• [Exercise objective]:
Beneath this instruction is a listing; print exactly the lines in it starting at the line that contains "Equipo Editorial (704, 73)" and going through the line that contains "FAQ (99, 1517)".

• [Supplied records]:
- Opening Delimiter -
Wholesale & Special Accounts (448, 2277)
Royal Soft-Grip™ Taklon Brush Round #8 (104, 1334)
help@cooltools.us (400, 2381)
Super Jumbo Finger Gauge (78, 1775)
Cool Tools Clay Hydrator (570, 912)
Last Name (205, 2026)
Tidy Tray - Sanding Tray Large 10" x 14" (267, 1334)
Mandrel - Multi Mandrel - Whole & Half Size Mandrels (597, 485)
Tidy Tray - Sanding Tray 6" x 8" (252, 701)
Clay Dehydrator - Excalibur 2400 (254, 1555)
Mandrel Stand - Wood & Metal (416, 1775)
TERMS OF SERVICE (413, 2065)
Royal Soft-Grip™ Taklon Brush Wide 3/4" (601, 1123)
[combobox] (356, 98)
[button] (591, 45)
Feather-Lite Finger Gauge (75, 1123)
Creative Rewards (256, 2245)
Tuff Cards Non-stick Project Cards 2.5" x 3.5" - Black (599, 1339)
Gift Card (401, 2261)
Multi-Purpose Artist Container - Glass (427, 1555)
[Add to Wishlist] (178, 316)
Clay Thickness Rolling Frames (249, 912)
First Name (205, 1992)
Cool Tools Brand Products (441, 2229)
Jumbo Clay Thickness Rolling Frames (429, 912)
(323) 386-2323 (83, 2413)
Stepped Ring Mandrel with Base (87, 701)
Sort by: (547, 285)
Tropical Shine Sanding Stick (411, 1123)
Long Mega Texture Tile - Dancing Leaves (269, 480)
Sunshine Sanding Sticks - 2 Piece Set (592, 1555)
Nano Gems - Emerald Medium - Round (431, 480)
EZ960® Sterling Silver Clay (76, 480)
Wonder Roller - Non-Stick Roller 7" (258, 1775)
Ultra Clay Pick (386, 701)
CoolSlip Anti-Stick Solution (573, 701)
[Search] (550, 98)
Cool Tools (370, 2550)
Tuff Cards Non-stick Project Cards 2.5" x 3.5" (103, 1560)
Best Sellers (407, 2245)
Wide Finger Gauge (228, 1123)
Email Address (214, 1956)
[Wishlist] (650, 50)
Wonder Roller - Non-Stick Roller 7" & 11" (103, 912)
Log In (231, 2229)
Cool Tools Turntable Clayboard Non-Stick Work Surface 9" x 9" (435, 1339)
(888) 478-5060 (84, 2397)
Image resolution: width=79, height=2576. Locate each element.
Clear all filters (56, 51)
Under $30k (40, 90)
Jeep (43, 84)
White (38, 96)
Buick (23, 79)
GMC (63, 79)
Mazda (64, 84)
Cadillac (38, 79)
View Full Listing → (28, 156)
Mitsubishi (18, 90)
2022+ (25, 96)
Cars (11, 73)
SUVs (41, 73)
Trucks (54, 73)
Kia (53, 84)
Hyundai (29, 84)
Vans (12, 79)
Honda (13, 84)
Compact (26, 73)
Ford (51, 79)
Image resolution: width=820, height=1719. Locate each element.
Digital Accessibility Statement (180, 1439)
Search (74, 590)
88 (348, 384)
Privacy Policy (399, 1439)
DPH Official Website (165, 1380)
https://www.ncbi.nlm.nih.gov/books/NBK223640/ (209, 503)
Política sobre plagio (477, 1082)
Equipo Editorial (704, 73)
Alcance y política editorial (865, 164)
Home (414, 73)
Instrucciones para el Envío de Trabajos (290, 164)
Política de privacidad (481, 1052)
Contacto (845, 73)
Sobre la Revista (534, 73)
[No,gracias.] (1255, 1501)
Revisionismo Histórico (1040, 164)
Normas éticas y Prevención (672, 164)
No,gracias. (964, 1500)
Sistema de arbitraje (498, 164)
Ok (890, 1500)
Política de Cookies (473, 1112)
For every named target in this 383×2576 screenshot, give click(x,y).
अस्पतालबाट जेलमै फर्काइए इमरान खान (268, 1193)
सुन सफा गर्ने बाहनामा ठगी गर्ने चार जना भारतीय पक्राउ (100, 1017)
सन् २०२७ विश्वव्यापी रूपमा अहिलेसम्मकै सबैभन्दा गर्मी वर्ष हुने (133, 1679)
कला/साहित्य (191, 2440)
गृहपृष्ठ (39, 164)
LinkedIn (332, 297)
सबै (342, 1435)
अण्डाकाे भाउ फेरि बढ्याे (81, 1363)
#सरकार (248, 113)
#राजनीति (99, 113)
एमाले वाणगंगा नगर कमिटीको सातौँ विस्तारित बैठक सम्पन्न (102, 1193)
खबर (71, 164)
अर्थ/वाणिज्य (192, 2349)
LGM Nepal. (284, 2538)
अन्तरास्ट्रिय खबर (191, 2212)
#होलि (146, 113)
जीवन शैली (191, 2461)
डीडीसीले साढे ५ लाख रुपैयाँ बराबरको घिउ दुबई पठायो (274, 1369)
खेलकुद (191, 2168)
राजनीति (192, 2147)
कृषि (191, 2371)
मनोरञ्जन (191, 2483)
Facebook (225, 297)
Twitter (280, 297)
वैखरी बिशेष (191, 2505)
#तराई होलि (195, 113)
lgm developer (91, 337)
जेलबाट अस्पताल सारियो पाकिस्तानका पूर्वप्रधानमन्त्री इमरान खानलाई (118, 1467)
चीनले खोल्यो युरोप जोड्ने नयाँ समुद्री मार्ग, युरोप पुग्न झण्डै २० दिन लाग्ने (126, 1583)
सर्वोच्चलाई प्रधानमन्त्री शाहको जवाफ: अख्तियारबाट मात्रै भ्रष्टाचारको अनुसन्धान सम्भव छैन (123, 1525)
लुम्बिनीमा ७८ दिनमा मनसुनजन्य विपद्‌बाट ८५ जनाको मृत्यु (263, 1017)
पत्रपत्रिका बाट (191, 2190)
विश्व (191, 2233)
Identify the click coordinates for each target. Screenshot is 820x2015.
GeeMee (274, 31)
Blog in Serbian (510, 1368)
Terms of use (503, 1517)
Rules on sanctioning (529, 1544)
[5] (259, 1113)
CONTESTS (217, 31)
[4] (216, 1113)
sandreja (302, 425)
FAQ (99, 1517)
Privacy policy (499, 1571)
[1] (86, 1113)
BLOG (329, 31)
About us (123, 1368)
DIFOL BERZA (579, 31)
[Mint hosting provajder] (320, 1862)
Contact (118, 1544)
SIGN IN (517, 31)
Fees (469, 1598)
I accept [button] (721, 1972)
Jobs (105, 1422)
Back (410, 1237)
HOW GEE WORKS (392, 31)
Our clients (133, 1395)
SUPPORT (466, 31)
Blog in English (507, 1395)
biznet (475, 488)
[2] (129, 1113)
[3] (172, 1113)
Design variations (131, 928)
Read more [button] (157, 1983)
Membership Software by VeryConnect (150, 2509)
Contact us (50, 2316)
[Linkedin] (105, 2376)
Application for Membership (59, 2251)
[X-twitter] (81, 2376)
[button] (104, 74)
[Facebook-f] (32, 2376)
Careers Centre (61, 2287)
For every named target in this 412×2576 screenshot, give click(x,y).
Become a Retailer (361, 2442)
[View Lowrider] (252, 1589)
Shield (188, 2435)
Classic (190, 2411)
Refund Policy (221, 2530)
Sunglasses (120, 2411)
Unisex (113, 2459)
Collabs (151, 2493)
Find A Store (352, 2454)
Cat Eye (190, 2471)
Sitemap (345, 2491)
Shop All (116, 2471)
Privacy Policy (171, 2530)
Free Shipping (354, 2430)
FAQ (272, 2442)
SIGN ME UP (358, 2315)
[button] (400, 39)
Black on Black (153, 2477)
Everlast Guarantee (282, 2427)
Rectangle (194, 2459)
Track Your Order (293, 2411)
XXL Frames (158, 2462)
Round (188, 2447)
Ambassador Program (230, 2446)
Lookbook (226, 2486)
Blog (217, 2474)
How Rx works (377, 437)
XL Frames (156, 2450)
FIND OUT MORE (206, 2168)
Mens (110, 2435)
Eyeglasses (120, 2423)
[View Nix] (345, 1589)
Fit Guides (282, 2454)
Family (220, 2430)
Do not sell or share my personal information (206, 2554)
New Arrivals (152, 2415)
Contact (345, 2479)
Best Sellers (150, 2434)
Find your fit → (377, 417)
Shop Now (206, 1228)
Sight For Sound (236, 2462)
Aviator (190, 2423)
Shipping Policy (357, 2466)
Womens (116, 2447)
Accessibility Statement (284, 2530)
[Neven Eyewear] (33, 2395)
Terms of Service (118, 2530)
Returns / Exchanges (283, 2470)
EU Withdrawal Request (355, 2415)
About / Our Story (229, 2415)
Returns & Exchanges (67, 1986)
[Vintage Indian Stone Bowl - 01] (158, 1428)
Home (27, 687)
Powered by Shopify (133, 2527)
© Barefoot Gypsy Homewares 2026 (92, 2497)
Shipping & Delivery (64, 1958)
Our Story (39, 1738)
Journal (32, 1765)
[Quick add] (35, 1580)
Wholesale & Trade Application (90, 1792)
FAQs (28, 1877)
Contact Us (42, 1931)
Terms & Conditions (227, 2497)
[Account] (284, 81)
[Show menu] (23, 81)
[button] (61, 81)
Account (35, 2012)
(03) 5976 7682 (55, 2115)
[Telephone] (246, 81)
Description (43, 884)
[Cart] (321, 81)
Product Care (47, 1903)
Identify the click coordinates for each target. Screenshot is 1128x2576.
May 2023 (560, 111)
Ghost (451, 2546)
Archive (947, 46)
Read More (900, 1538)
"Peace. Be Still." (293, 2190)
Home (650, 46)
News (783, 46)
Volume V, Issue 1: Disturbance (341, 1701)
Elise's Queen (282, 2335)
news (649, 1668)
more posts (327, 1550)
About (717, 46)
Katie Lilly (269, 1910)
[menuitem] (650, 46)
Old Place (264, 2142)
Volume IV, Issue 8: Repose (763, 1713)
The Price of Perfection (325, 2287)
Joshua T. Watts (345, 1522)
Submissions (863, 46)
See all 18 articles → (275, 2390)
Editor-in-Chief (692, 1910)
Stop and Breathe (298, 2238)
- Closing Delimiter -
• [Answer to the exercise]:
Equipo Editorial (704, 73)
Alcance y política editorial (865, 164)
Home (414, 73)
Instrucciones para el Envío de Trabajos (290, 164)
Política de privacidad (481, 1052)
Contacto (845, 73)
Sobre la Revista (534, 73)
[No,gracias.] (1255, 1501)
Revisionismo Histórico (1040, 164)
Normas éticas y Prevención (672, 164)
No,gracias. (964, 1500)
Sistema de arbitraje (498, 164)
Ok (890, 1500)
Política de Cookies (473, 1112)
For every named target in this 383×2576 screenshot, give click(x,y).
अस्पतालबाट जेलमै फर्काइए इमरान खान (268, 1193)
सुन सफा गर्ने बाहनामा ठगी गर्ने चार जना भारतीय पक्राउ (100, 1017)
सन् २०२७ विश्वव्यापी रूपमा अहिलेसम्मकै सबैभन्दा गर्मी वर्ष हुने (133, 1679)
कला/साहित्य (191, 2440)
गृहपृष्ठ (39, 164)
LinkedIn (332, 297)
सबै (342, 1435)
अण्डाकाे भाउ फेरि बढ्याे (81, 1363)
#सरकार (248, 113)
#राजनीति (99, 113)
एमाले वाणगंगा नगर कमिटीको सातौँ विस्तारित बैठक सम्पन्न (102, 1193)
खबर (71, 164)
अर्थ/वाणिज्य (192, 2349)
LGM Nepal. (284, 2538)
अन्तरास्ट्रिय खबर (191, 2212)
#होलि (146, 113)
जीवन शैली (191, 2461)
डीडीसीले साढे ५ लाख रुपैयाँ बराबरको घिउ दुबई पठायो (274, 1369)
खेलकुद (191, 2168)
राजनीति (192, 2147)
कृषि (191, 2371)
मनोरञ्जन (191, 2483)
Facebook (225, 297)
Twitter (280, 297)
वैखरी बिशेष (191, 2505)
#तराई होलि (195, 113)
lgm developer (91, 337)
जेलबाट अस्पताल सारियो पाकिस्तानका पूर्वप्रधानमन्त्री इमरान खानलाई (118, 1467)
चीनले खोल्यो युरोप जोड्ने नयाँ समुद्री मार्ग, युरोप पुग्न झण्डै २० दिन लाग्ने (126, 1583)
सर्वोच्चलाई प्रधानमन्त्री शाहको जवाफ: अख्तियारबाट मात्रै भ्रष्टाचारको अनुसन्धान सम्भव छैन (123, 1525)
लुम्बिनीमा ७८ दिनमा मनसुनजन्य विपद्‌बाट ८५ जनाको मृत्यु (263, 1017)
पत्रपत्रिका बाट (191, 2190)
विश्व (191, 2233)
Identify the click coordinates for each target. Screenshot is 820x2015.
GeeMee (274, 31)
Blog in Serbian (510, 1368)
Terms of use (503, 1517)
Rules on sanctioning (529, 1544)
[5] (259, 1113)
CONTESTS (217, 31)
[4] (216, 1113)
sandreja (302, 425)
FAQ (99, 1517)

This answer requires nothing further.